Два швейцара, одетые в черные костюмы и белоснежные рубашки, стояли рядом с дверью, ведущую в библиотеку, любимую комнату моего дяди. Вполне разумно, что он хотел бы провести служение в этой комнате, где скорбящие смогли бы посетить его в последний раз в том месте, которое он больше всего любил.
Как только я вошел в комнату, мои глаза сразу же нашли моего отца, где он стоял около двери, скрестив руки на груди.
– Что ты здесь делаешь? – спросил он.
Я держал свой взгляд, прикованный к нему – привычка, которая появилась у меня очень давно. Независимо от того, что происходит, всегда нужно держать зрительный контакт. С таким человеком, как Хенслоу Спенсер, отвлечение внимания – признак слабости. И ты никогда не должен позволить ему подумать о том, что ты слабый. Или о том, что ты отступаешь.
– Ты забыл, сколько времени я провел здесь с дядей Малкольмом?
Отвратительный изгиб верхней губы моего отца отразился в холодном блеске его голубых глаз.
– Нет, я не забыл. Я не забыл, как ты бегал сюда, как маленький трус и как он потакал твоими глупыми фантазиями. Нет, я не забыл, как много времени ты проводил с моим братом. Но я думал, что, может быть, ты станешь более здравомыслящим, с тех пор, когда ты был глупым мальчишкой.
– Более здравомыслящим? – спросил я, кусая свой язык и держа за зубами все то, что хотел бы сказать. Я никогда бы не проявил свое неуважение к своему дяде, устроив сцену на его похоронах.
– Да, когда возвращался сюда, – усмехнулся он, его презрение к Беллано было ясным. Он перестал думать о нем, как о своем доме, в тот день, когда вернулся Малкольм.
– Не все из нас ненавидели это место, – сказал я ему, расплываясь в напряженной улыбке, так, чтобы никто больше не смог увидеть напряжение между нами.
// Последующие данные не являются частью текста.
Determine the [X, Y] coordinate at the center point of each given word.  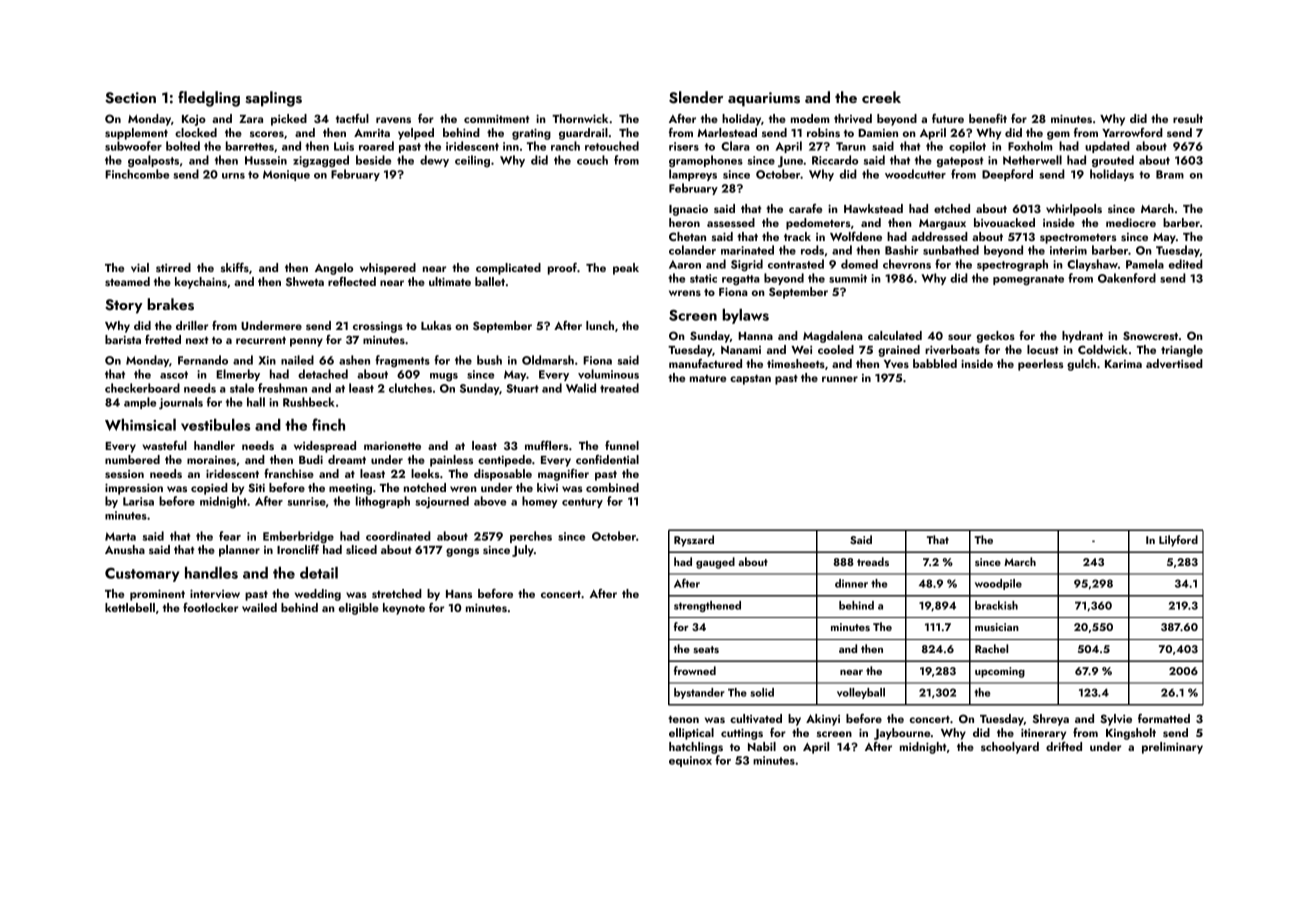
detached [323, 374]
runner [840, 379]
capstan [750, 380]
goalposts [153, 161]
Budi [311, 459]
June [790, 162]
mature [708, 378]
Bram [1170, 174]
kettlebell [130, 607]
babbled [935, 363]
– Не все из нас были невежественными детьми.
С большим усилием, я сдержал свою улыбку, кивая ему, прежде чем вежливо ответить.
– Если ты простишь меня, я готов отдать дань уважения.
Я не дал ему возможности ответить. Я просто двинулся дальше, как будто он меня никогда не останавливал.
Я пробрался к передней части комнаты, к гробу. Я почувствовал острую боль раскаяния, что никто из присутствующих не стоял возле него. Мой дядя был вдовцом без детей. Были только он и Танни. И я. Пока я не покинул его несколько лет назад.
Как всегда, я думал об этом, а злоба горела в моем животе. Злоба по отношению к моему контролирующему отцу, который воспользовался преимуществом впечатлительного мальчика, что он мог заставлять что-либо делать. Я только сожалею о том, что не развил в себе много лет назад твердость характера. Может быть, мой дядя не умер бы в одиночестве.
Ваза, полная роз, стояла на маленьком, круглом столе в конце около гроба. Я взял одну розу, и подошел к своему дяде, положив розу на его грудь, рядом с несколькими другими розами. Он любил розы. В течение многих лет, как умерла его жена, моя тетя Мэри, он продолжал ухаживать за ее розовым садом, уверенный в том, что он процветал, когда больше ничего не делал. Я уверен, что розы появились из этого сада. Он не хотел бы ничего меньшего.